Corporate travel volumes continued to grow during the quarter ending in September while recent indicators pointed to weaker domestic leisure air and lodging demand.

Corporate travel in aggregate remains below pre-pandemic peaks, with SMEs up and large corporates still down. The slowdown in leisure lodging had Tripbam EVP David Mollov telling corporate buyers during his company’s Nov. 2 webinar that the seller’s market could be ending. “These hotels with significant cost pressures are going to have to fill those rooms,” he said. “It’s a big opportunity for the business travel side.”

Marriott CFO Leeny Oberg told Wall Street analysts last month that the company anticipated “another year of strong growth in our special corporate rate, on top of very strong growth in that rate in 2023.”

Asked about the same, Hilton CEO Chris Nassetta said, “When you add it all together, the fixed and the dynamic — most of our pricing is dynamic at his point — it’s probably in the upper single digits.”

October 2023 hotel market rates were up 5 percent year over year, according to Tripbam, while the average rate paid by its clients was up 3 percent.

“That says to me buyers are starting to get better at being able to negotiate,” Mollov said. “Last year, hotels were asking for double-digit increases. The savvy buyer leverages other areas of opportunity and nudges that down.”

To mitigate rate hikes, Tripbam recommended a continuous sourcing approach, dynamic pricing (there are some “situations where the dynamic price is not as competitive, but better than chainwide, in a lot of cases), rate caps, audits and reshopping.

Global distribution systems ceded a few percentage points of share among booking channels for hotel reservations in the United States, according to Amadeus data. As a group, their piece of the pie shrank by one-quarter since 2019, when they accounted for 12 percent of the total. Direct channels picked up a point while CRS lost two points and OTAs stayed flat. Brand was the big winner, picking up 4 percentage points in the past four years.

Suppliers generally are stepping up efforts to incentivize customers to use their websites by offering bonus loyalty points, prices not available in indirect channels and other perks. Hilton last month announced a new direct-book program designed for small and medium-sized businesses.

Globally, the GDSs’ share of hotel bookings in 2023 fell to 9 percent from 11 percent in 2019, while brand channels gained 4 percentage points and accounted for 32 percent, according to the Amadeus numbers.


Around The Web

• Good read from Harvard Business Review on “How Generative AI Will Transform Knowledge Work.”

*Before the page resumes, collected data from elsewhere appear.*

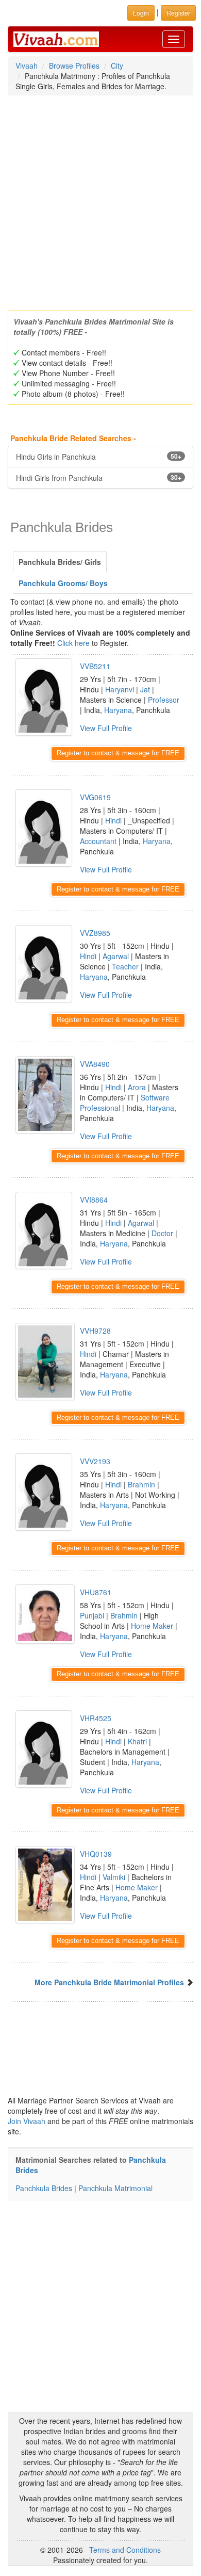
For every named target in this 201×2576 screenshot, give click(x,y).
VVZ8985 (95, 933)
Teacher (125, 966)
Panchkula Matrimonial (115, 2188)
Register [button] (178, 12)
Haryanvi (119, 689)
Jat (145, 689)
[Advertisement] (100, 199)
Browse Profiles (74, 65)
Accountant (98, 841)
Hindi (113, 820)
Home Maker (152, 1626)
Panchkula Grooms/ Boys (63, 583)
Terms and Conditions (125, 2550)
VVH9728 (95, 1330)
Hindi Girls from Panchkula (98, 478)
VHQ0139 (96, 1854)
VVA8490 (95, 1064)
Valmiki (114, 1877)
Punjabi (92, 1615)
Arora (137, 1087)
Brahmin (141, 1484)
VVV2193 (95, 1461)
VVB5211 (95, 666)
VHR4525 (95, 1718)
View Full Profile (106, 728)
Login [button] (141, 12)
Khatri (137, 1741)
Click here (73, 643)
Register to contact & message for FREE (118, 753)
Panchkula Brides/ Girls (60, 562)
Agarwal (116, 956)
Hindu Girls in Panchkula (98, 456)
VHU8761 (95, 1592)
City (117, 65)
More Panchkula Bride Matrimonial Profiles (109, 1982)
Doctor (162, 1233)
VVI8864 (94, 1199)
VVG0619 (95, 797)
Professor (163, 699)
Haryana (118, 710)
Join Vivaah (27, 2121)
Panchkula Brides (43, 2188)
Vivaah (26, 65)
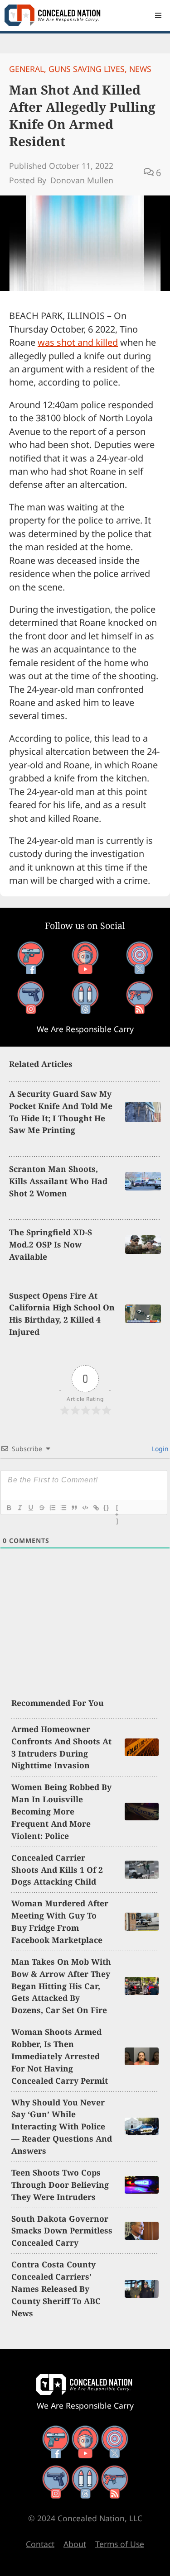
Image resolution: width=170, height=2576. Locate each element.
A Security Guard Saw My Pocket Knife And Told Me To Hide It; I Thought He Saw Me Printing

• Here’s a report from The Washington Post about how the industry is opposing the crackdown on “junk fees.”

• Research by McKinsey finds that “travel loyalty program members have become increasingly disloyal.” According to the consultants, “If this trend continues, it could eventually create a vicious cycle: airlines would cut loyalty program budgets if they deemed them ineffective at influencing customer behavior, lower budgets would lead to reduced program benefits, and less attractive benefits would result in customers perceiving program participation as having less value.”

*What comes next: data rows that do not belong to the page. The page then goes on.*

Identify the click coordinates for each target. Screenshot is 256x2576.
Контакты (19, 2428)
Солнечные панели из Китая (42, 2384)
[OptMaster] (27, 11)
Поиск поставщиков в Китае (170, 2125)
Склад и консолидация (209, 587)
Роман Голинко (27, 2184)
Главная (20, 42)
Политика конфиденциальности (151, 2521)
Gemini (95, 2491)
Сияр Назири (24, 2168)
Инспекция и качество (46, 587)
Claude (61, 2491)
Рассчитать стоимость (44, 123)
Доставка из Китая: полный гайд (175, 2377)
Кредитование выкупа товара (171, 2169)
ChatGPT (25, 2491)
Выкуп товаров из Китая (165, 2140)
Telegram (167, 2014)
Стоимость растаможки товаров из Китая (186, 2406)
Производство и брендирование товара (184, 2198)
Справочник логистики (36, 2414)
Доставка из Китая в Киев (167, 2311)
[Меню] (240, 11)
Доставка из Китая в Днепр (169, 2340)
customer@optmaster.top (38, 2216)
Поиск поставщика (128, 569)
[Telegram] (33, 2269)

• Cranky Flier kept up its critique of AA through a podcast episode comically and painfully highlighting ongoing issues with NDC and a Nov. 16 post on AA’s sales and agent support strategies: “There is so much to pick apart here that I don’t even know where to start.” On the next day, View From The Wing trashed AA’s new small business program.

• We love levity from The Economist. This time it’s “The curse of the badly run meeting.” Beware the manager-saboteur in your midst.


Pithy Wisdom

Festive Road principal Katie Virtue at GBTA’s Winit Summit

“A mentor of mine came along and said, ‘Katie, why don’t you try giving 70 percent? You’ll be just as good but you won’t be burning out.’ I thought, ’Seventy percent? How do I do that? What does that involve?’ This was someone saying to me that it’s okay to not be perfect. It’s okay to not always be operating at 100 percent. And doing that, adopting that 70 percent, changed my life. I realized that I needed that balance, to take a step back and think about where to spend my energy and where not to spend my energy.”